Pressure on MI5 to explain soldier’s killing
The possibility of wider involvement in the attack on British soldier Lee Rigby was suggested by the arrests of two women and a man linked to the two suspects in the case.
The New York Times
LONDON — Pressure mounted Friday for MI5, Britain’s domestic-security agency, to explain how two men with years of involvement with extremist Islamic groups were left free to kill an off-duty soldier this week, striking him with their car in a London suburb and then hacking him repeatedly with butchers’ cleavers.

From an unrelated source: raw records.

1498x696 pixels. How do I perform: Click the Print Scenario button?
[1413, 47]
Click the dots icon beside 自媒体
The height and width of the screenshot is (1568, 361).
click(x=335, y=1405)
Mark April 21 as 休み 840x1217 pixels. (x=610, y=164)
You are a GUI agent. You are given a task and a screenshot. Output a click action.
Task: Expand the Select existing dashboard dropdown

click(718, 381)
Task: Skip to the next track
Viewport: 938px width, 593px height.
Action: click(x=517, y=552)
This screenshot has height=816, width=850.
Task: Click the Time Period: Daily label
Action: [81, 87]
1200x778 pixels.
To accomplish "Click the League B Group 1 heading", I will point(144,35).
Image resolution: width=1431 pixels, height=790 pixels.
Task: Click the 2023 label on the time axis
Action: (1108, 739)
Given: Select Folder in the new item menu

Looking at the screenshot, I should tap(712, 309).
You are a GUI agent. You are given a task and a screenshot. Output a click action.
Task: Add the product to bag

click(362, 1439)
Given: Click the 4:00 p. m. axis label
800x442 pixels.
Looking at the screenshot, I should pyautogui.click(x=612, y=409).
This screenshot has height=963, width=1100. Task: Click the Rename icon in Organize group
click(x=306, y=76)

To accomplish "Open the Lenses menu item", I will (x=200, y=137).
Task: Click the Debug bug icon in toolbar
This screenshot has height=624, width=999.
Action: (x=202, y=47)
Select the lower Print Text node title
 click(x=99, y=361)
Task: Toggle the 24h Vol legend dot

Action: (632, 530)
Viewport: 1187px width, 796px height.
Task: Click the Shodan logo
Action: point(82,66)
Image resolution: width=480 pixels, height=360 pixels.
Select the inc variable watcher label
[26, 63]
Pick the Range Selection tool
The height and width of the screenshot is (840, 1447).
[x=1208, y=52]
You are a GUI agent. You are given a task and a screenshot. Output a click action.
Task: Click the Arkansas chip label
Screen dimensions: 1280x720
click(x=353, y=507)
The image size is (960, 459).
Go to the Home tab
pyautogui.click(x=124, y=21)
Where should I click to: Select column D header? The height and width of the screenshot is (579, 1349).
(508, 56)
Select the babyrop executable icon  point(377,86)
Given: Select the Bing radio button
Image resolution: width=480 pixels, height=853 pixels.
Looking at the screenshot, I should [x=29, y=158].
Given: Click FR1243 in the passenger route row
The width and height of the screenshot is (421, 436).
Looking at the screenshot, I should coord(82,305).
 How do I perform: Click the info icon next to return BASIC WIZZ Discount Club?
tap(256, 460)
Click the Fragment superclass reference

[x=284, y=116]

Because of its brutality and the fact the episode was recorded in detail by witnesses with cellphone cameras, the attack outside the Royal Artillery Barracks in Woolwich on Wednesday shocked many in Britain after years of success by MI5 and other security agencies in tracking militant cells and pre-empting terrorist plots.
Officials Friday confirmed the identity of the second of the two suspects as Michael Adebowale, 22, who was born in Nigeria and immigrated to Britain as a child. The other man was previously identified as Michael Adebolajo, 28, who was born in Britain to a Christian family that had moved from Nigeria and who converted to Islam after the Sept. 11, 2001, attacks.
Both men survived police gunshot wounds sustained after the slaying of Lee Rigby, 25, a bandsman and machine-gunner in the Royal Regiment of Fusiliers, when witnesses said they charged at police officers with cleavers and a handgun. They remain under armed police guard in London hospitals and have not been charged.
The possibility of wider involvement in the attack was suggested by the arrests of two women and a man believed to have family links to Adebolajo, though the women were released without being charged Friday and only the man, said by the police to be 29, remained in custody.
Officials confirmed Friday that the two suspects in the killing had been known to MI5 for years, and in the case of Adebolajo, since at least 2005. While there were few details about the militant activities of Adebowale, Adebolajo has a long record of involvement with extremist groups, according to security officials.
Those activities, they said, included involvement in violent protests and an arrest at a London airport last year when he was preparing to fly to Somalia to join al-Shabaab, a group linked to al-Qaida that has been listed as a terrorist group by Britain and the United States.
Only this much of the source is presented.